The government has revalued the “rateable values” of businesses – which are updated every five years – and increased them for businesses in Islington by an average of 45 per cent – the third-highest rise in England.

The Lexington, in Pentonville Road, a pub and live music venue, will face an increase in rates of £15,000 from April after a whopping 200 per cent increase in rateable value.

By contrast, Premier League Arsenal, the sixth-richest football club in the world, will actually see its rates reduced – despite being in Highbury, where rates for retail shops are set to rise by an average 52 per cent.

Traders have warned that the rises will have a crippling effect on small and independent businesses in places such as Camden Passage, Upper Street and Highbury Barn.

The Islington Chamber of Commerce and Angel.London business improvement district have launched a petition calling on the government to freeze the implementation of the business rates valuation until after Brexit.

Islington Council is supporting the campaign. Christine Lovett, chief executive of Angel.London, said: “High streets that are alive and busy are a lifeline for local people and draw the community together. The increase in business rates could drive out the very businesses who not only keep our town centres vibrant but employ Islington residents.”

She added: “It’s all in all an unfair way to collect taxes from business who are struggling in an uncertain economy.”

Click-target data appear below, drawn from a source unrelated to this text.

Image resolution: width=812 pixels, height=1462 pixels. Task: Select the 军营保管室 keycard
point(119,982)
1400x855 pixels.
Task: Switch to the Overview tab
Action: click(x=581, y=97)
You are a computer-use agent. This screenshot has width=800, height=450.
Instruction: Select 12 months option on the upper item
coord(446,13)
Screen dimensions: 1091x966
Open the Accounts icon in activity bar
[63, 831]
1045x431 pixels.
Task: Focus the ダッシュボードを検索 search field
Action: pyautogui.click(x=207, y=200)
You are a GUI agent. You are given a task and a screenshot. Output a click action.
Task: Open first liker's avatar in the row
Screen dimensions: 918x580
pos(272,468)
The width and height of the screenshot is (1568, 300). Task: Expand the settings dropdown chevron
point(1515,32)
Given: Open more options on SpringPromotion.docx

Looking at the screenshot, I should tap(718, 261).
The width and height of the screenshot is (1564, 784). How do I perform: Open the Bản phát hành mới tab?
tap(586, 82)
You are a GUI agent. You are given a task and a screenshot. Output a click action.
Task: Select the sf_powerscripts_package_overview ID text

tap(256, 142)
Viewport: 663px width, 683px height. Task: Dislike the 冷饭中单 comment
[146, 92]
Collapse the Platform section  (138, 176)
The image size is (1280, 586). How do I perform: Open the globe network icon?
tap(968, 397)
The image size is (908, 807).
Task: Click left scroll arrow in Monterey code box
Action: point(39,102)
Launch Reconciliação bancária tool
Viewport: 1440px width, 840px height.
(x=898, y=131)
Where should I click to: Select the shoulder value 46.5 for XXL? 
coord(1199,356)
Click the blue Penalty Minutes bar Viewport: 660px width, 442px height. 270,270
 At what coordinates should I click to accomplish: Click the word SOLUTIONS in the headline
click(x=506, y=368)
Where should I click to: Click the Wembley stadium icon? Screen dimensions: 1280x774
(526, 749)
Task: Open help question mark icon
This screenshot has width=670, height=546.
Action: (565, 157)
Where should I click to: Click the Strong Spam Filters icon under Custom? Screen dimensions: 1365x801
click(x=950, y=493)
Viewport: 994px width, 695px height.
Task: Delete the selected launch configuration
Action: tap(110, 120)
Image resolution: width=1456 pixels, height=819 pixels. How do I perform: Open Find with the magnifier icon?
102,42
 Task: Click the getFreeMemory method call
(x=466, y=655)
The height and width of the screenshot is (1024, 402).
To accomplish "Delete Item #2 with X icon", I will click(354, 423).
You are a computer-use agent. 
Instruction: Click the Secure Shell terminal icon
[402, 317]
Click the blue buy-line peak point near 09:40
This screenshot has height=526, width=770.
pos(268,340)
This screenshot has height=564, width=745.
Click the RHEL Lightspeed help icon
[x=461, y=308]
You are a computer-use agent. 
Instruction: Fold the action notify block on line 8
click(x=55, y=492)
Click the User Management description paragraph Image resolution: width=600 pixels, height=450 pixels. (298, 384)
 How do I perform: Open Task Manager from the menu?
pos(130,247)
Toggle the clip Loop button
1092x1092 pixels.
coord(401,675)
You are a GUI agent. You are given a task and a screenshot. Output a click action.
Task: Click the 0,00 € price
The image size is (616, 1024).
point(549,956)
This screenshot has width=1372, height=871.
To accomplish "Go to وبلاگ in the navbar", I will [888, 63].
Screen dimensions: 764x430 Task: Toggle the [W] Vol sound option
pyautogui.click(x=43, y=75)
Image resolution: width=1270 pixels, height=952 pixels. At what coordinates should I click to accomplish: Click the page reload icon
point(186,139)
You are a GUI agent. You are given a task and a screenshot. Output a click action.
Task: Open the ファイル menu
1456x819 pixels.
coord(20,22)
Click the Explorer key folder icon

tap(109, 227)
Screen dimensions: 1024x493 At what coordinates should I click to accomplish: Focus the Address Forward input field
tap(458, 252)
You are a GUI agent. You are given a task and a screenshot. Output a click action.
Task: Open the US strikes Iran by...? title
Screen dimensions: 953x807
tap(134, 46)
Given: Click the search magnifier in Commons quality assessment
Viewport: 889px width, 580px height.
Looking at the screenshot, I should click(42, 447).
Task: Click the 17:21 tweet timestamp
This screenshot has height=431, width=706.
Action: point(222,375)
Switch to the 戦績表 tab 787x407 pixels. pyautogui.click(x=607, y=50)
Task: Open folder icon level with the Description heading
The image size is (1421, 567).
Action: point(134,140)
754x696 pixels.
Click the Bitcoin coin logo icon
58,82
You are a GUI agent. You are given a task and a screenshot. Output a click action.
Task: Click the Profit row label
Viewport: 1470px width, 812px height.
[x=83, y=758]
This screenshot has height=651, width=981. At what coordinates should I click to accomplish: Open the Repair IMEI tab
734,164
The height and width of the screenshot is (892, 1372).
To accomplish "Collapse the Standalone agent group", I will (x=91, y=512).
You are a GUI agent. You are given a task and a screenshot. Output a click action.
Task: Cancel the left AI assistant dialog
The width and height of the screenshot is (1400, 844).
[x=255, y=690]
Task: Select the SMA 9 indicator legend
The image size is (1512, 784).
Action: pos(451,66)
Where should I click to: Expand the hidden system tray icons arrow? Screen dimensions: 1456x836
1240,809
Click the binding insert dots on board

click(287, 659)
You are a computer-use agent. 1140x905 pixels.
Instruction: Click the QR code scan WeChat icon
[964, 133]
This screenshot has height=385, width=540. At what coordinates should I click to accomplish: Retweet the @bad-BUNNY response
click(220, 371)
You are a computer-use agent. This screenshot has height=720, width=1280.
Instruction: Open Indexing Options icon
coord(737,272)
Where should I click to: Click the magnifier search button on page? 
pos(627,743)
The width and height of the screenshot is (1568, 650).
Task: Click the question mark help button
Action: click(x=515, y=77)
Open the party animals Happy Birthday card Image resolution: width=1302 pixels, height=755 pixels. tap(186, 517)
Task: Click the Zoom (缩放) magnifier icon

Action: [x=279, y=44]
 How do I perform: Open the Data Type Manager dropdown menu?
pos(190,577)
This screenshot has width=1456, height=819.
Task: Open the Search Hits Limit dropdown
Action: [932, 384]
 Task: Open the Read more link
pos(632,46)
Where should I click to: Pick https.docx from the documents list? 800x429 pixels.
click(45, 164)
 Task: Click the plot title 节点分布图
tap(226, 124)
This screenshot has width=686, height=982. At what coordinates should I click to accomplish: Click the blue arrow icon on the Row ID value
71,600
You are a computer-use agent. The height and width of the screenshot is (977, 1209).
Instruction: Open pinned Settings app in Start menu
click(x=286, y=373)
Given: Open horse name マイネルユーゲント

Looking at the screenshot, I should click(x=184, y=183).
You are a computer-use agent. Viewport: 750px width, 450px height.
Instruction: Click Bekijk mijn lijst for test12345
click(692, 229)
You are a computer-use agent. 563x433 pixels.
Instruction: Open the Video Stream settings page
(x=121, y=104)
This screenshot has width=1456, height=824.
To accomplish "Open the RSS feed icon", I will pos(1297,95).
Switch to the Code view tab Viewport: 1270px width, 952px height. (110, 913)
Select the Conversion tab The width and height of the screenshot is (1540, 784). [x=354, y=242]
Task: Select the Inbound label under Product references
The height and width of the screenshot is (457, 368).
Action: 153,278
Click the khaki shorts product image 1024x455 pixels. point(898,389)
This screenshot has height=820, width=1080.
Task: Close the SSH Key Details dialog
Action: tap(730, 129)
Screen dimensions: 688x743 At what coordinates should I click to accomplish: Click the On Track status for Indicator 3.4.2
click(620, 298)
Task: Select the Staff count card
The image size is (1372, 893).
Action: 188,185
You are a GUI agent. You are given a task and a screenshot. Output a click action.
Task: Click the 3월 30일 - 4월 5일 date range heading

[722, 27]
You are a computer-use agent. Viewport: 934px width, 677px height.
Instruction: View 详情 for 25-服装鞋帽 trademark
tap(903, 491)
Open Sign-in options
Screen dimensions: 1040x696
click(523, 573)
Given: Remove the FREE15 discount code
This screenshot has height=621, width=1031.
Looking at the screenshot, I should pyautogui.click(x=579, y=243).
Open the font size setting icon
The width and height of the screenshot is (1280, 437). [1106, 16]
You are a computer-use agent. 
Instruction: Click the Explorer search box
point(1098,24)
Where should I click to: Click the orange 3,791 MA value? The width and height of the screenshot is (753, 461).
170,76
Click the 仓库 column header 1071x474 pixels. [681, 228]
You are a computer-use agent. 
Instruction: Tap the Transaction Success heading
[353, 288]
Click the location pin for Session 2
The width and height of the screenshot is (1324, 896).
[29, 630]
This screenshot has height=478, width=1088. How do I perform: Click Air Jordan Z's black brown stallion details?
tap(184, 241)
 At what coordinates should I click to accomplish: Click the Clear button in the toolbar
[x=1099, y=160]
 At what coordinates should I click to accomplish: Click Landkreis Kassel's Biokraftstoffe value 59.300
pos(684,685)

The Town Hall keeps 30 per cent of rates collected in the borough – half goes to the Treasury and a fifth goes to City Hall. Islington is working with Hackney Council to campaign against the rises as the neighbouring boroughs face the highest rates rises in the country.

The council’s finance chief, Councillor Andy Hull, said: “Their [the Valuation Office Agency’s] methodology seems to be throwing up some very perverse outcomes. To see Arsenal’s rates go down is surprising, when you see much smaller outfits in the borough facing huge hikes.

“It’s right for the council to speak up for local business who are facing a huge rise and are going to struggle to cope.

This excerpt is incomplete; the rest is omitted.